The Washington Post wrote Monday that NBC had hired a “psychological consultant” to look at Gregory, including interviews with his friends and his wife. The reaction in the media is what is known in journalism circles as Pirahna Discovering Raw Meat. A frenzy of NBC Hires Psychologist to Evaluate David Gregory, and NBC Thinks David Gregory Requires Psychiatric Help press reports ensued. Columnists mulled why Gregory was so hated; Cenk Uygur (aka The Guy Formerly Let Go By NBC) gleefully advised Gregory, “Dude, read the writing on the wall, you’re a goner”; websites ruminated on the death of the Sunday Beltway shows; Rush Limbaugh clucked that NBC should perform psychological tests on its execs rather than on Gregory, and a good time was had by all.
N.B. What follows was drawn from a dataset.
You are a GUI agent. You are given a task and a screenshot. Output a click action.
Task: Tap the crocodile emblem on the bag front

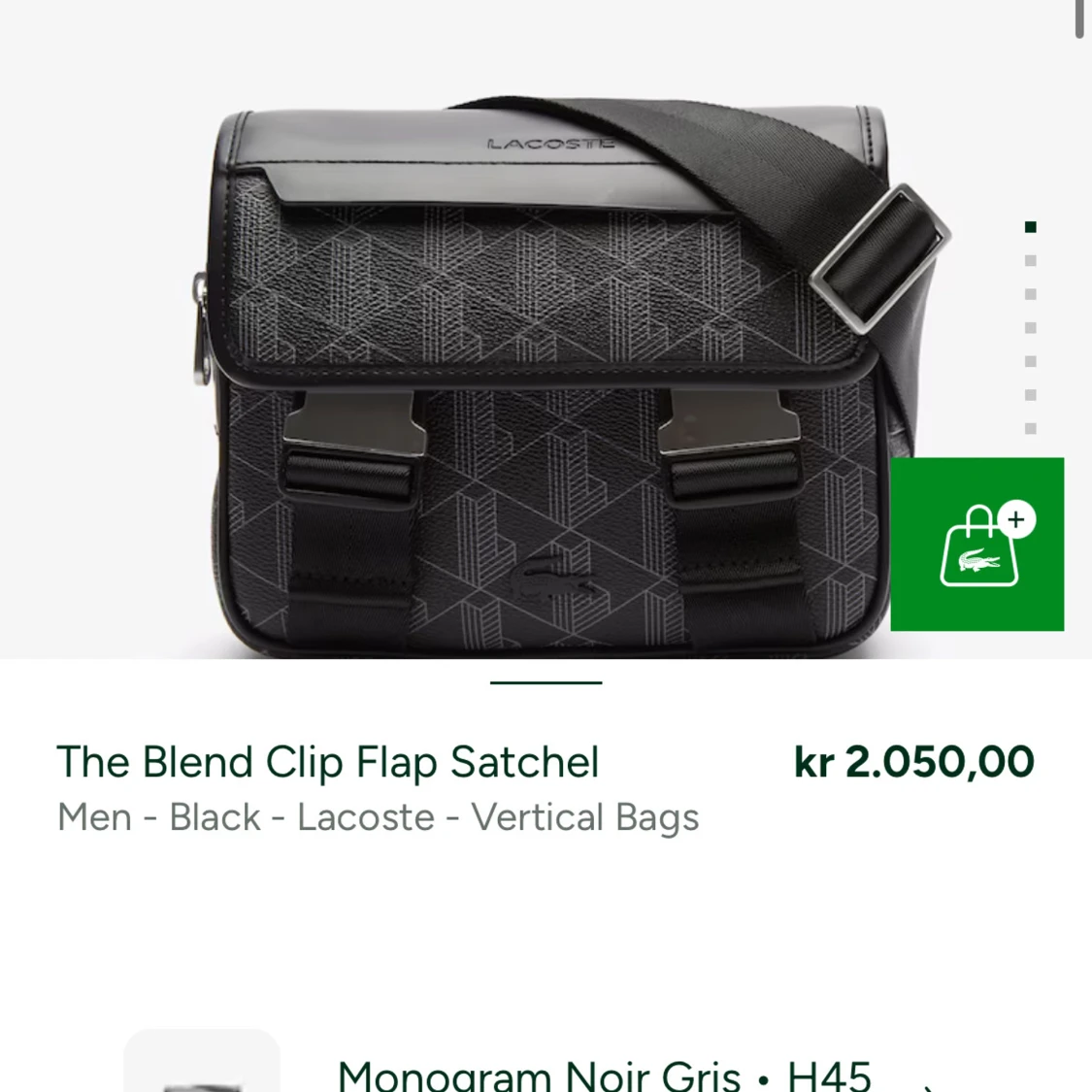click(x=551, y=580)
Though NBC News has said it did not dispute the Post’s use of “psychological consultant” at the time, it subsequently issued a statement saying, “Last year Meet The Press brought in a brand consultant — not, as reported, a psychological one — to better understand how its anchor connects. This is certainly not unusual for any television program, especially one that’s driven so heavily by one person.” The company — New York-based Elastic Strategy — was hired by NBC News’ marketing team a year ago, before Turness was named NBC News chief. On its Web site, that firm says its “expertise is in gaining an objective understanding of the current and potential value of your brand to its various stakeholders.”
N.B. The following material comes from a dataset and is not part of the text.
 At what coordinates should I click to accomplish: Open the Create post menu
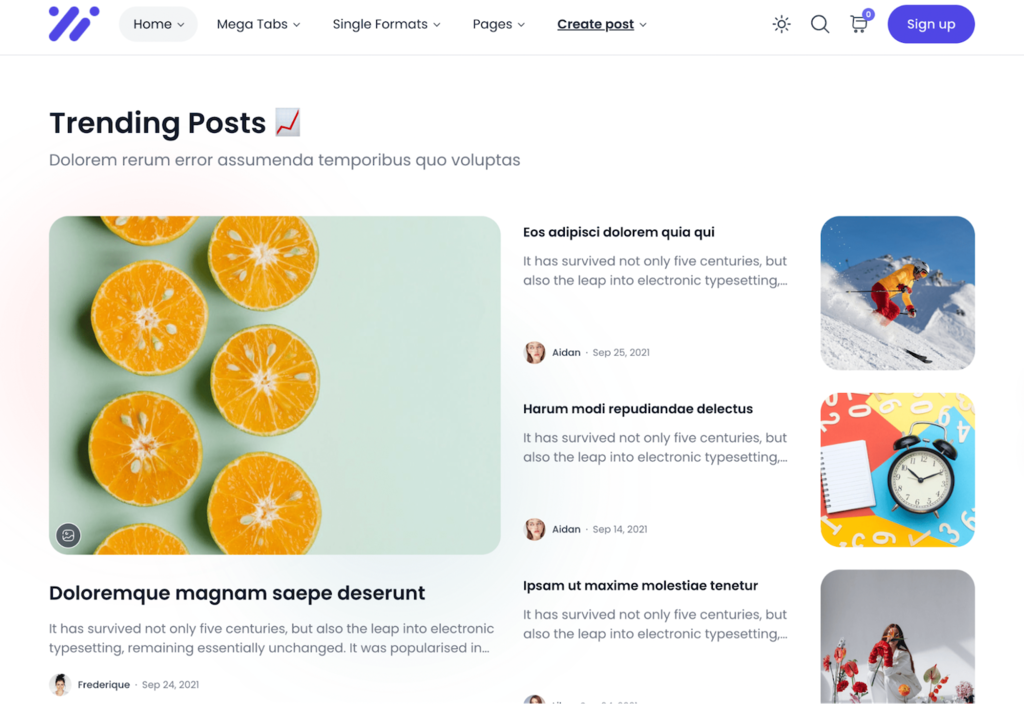pos(601,24)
Meet The Press is ranked No. 3 among the Sunday Beltway shows, with a season-do-date average of 2.933 million viewers — behind CBS’s Face The Nation (3.320 million) and ABC’s This Week (3.007 million). In the news demo, MTP (849,000) also trails Face The Nation (949,000) and This Week (874,000). MPT used to be No. 1 in the ratings and held on to that spot for many years, back when it was hosted by Tim Russert, who died at the studio in summer of ’08. Tom Brokaw took over for Russert and anchored the program through the presidential election cycle, after which Gregory — NBC News’ chief White House correspondent — was named Russert’s replacement in December of that year.